A Castelbianco il paradosso si ripete in scala minore: la sagra delle ciliegie continua, ma i piccoli produttori locali, sempre secondo quella memoria, sarebbero ormai appena cinque o sei.

La tradizione alimentare può precedere di secoli la tradizione che la celebra.

È questo il piccolo paradosso che tiene insieme Camogli, Recco, Vezzano e Ortovero. Le loro sagre nascono tra gli anni Cinquanta e Sessanta, cioè proprio quando la Liguria — e l’Italia — sta smettendo di essere il mondo che quelle feste sembrano voler conservare. Cresce il turismo, le campagne perdono popolazione, cambiano mestieri e consumi e mentre quel modo di vivere arretra, la “tradizione” acquista valore.
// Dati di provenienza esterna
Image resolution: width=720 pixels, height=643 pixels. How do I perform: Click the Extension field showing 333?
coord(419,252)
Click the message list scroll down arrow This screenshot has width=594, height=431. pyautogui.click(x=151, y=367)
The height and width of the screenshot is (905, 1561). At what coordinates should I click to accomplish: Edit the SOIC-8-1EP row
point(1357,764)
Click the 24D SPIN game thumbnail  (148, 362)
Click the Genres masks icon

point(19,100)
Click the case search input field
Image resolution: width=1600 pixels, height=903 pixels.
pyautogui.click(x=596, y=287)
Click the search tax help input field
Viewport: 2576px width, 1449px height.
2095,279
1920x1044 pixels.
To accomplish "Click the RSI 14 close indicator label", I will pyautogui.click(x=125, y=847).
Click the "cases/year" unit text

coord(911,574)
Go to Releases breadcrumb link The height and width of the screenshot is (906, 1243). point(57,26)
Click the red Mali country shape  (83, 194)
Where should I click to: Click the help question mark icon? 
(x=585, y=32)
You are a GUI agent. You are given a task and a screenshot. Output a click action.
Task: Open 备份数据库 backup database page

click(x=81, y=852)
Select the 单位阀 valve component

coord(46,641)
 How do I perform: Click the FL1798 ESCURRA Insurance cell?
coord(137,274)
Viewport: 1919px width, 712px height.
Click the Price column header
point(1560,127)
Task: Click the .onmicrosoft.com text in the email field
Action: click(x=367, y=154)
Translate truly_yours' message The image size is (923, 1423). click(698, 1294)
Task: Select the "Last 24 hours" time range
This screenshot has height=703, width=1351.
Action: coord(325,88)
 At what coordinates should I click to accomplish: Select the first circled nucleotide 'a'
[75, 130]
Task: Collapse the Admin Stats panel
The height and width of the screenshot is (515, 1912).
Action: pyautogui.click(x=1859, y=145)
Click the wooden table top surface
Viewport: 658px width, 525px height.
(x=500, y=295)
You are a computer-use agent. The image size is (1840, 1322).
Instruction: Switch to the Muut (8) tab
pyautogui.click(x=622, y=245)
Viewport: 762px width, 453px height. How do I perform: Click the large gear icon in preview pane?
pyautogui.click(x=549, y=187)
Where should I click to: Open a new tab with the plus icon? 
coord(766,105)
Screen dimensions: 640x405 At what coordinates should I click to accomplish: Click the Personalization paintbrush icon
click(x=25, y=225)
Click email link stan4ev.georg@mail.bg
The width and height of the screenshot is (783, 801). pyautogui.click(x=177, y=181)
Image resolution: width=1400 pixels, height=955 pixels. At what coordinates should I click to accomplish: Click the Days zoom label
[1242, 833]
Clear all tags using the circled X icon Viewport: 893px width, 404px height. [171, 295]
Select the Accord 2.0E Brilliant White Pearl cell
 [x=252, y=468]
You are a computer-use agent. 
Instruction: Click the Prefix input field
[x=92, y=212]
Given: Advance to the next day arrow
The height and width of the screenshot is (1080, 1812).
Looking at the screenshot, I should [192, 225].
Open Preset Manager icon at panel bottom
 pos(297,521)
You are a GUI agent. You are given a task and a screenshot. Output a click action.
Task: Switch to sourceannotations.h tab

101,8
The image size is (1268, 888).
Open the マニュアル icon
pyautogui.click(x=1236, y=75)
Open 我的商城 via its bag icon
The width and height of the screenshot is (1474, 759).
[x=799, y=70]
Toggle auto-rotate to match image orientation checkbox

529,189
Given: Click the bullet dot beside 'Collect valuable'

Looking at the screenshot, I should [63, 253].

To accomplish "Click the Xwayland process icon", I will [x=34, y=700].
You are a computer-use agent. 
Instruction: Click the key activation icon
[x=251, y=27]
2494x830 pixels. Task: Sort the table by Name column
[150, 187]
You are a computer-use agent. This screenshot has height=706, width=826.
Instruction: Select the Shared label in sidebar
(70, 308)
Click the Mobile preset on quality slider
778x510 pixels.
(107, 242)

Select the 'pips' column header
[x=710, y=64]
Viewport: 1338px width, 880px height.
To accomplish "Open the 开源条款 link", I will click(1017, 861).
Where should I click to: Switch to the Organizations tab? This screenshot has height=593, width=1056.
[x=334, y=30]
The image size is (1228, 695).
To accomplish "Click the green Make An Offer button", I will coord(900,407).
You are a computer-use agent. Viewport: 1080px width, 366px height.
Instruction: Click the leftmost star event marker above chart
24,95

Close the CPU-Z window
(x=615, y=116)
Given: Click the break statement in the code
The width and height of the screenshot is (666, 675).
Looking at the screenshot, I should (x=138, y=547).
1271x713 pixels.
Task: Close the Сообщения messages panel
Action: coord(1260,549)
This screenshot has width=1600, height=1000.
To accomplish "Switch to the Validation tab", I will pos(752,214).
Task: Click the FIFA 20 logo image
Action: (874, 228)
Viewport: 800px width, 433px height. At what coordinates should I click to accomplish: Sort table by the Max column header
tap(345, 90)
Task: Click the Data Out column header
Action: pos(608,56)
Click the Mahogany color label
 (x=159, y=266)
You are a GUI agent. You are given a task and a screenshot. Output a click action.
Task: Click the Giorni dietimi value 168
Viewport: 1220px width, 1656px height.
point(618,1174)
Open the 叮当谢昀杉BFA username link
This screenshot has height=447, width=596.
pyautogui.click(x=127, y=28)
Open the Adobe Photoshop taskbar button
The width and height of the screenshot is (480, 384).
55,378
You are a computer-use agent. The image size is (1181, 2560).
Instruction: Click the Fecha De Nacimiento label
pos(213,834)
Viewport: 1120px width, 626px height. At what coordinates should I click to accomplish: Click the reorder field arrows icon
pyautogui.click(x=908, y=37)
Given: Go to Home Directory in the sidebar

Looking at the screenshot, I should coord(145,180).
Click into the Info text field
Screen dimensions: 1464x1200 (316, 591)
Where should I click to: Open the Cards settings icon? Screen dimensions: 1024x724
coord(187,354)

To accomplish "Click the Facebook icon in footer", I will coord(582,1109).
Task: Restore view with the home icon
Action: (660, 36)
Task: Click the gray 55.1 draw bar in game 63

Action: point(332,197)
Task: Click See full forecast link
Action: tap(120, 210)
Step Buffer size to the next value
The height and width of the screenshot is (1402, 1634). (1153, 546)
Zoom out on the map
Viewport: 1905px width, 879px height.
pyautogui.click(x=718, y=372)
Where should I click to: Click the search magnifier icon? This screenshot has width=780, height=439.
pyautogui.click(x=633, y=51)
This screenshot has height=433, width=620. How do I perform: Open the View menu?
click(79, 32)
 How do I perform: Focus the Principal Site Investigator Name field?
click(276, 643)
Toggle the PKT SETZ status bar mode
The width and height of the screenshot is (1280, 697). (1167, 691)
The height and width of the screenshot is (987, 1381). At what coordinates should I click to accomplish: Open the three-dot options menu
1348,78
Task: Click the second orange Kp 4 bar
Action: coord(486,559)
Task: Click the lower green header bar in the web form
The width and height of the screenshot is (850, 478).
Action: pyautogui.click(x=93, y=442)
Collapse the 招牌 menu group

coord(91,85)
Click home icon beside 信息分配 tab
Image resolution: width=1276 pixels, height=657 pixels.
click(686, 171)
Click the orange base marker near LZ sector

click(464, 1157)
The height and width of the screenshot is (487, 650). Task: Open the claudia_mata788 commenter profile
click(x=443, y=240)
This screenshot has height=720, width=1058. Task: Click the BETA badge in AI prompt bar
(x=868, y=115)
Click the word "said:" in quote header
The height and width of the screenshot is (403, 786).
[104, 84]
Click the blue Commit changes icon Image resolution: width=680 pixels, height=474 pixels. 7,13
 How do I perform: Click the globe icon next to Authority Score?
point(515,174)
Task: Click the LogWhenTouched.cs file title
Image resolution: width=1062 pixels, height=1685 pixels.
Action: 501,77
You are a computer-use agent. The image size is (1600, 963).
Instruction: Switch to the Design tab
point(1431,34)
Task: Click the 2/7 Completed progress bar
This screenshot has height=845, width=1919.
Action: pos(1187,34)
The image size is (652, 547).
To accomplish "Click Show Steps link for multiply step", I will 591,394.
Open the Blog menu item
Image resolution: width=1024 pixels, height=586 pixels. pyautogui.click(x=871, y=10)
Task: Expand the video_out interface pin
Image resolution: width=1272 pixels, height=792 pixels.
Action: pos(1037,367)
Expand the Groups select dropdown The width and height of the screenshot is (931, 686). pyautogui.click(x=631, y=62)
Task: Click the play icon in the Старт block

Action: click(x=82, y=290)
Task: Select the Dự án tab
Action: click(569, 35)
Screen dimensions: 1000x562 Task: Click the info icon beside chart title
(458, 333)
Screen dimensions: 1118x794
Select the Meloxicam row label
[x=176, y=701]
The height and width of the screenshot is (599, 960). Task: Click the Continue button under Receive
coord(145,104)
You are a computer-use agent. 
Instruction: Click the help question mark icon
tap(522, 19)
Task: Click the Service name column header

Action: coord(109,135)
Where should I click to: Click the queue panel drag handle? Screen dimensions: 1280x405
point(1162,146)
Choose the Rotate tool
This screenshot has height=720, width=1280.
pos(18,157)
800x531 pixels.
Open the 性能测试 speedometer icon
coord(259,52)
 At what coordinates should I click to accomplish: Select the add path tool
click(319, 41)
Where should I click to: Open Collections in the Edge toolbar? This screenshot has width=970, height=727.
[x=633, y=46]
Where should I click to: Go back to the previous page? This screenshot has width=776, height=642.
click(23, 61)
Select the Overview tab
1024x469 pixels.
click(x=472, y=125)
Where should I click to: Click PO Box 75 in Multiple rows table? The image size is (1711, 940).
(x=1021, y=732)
Non è necessariamente nostalgia e neppure invenzione. Tra molte cose che appartenevano alla vita di un luogo, alcune vengono scelte per rappresentarlo: il pesce a Camogli, la focaccia a Recco, l’uva a Vezzano, pesche e Pigato a Ortovero. La sagra le mette in scena, le rende riconoscibili e le offre anche a chi in quel luogo non vive. Le prime sagre, nel ricordo di chi le organizzava, compravano tutt’al più ciò che il paese non produceva: il vino, l’olio, la frutta o gli animali erano davvero del posto. Oggi la festa può invece sopravvivere anche alla produzione che le aveva dato il nome.